EXCERTO DA PÁGINA:
Importa agora precisar que no balanceamento dos valores em presença, isto é, no equilíbrio entre as garantias de defesa dos condutores e a segurança da prova daquele modo obtida, a lei estabelece duas válvulas: uma é a contraprova (artigo 153.º § 3. Cód. Estrada); e a outra é o controlo periódico dos aparelhos medidores pelo IPQ.

A estas válvulas de segurança, previstas na lei, facilmente mobilizáveis pelos arguidos, acresce a estrutura acusatória do processo (que dentre o mais distingue e separa a entidade que persegue e acusa, da que julga), a garantia jurisdicional e um processo equitativo (na medida em que o arguido dispõe de um tribunal independente e imparcial, que lhe assegura o contraditório e a mais ampla defesa). Tudo fatores equilibradores, que arredam qualquer risco de inconstitucionalidade das normas legais pertinentes, que se deixaram citadas.

Sucede que neste caso o arguido/recorrente não mobilizou – porque não quis - a primeira das citadas válvulas de segurança (a contraprova) – veja-se que no documento já citado se mostra preenchida a quadrícula «não pretender realizar contraprova».

TAREFAS A REALIZAR:
1. Transcreva do excerto da página, sem qualquer alteração, o trecho que abre com as palavras que contêm "Importa agora precisar" e fecha com "se deixaram citadas.".
2. De acordo com o excerto da página, a que entidade cabe o controlo periódico dos aparelhos medidores?

DADOS FORNECIDOS:
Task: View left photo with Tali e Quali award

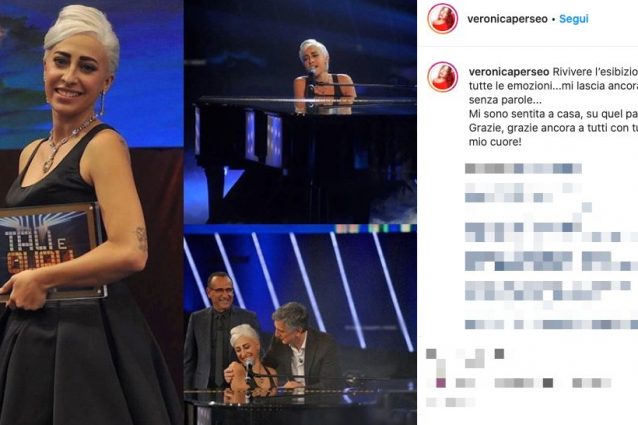Action: pos(91,212)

RESPOSTAS:
1.
Importa agora precisar que no balanceamento dos valores em presença, isto é, no equilíbrio entre as garantias de defesa dos condutores e a segurança da prova daquele modo obtida, a lei estabelece duas válvulas: uma é a contraprova (artigo 153.º § 3. Cód. Estrada); e a outra é o controlo periódico dos aparelhos medidores pelo IPQ.

A estas válvulas de segurança, previstas na lei, facilmente mobilizáveis pelos arguidos, acresce a estrutura acusatória do processo (que dentre o mais distingue e separa a entidade que persegue e acusa, da que julga), a garantia jurisdicional e um processo equitativo (na medida em que o arguido dispõe de um tribunal independente e imparcial, que lhe assegura o contraditório e a mais ampla defesa). Tudo fatores equilibradores, que arredam qualquer risco de inconstitucionalidade das normas legais pertinentes, que se deixaram citadas.

2. Ao IPQ.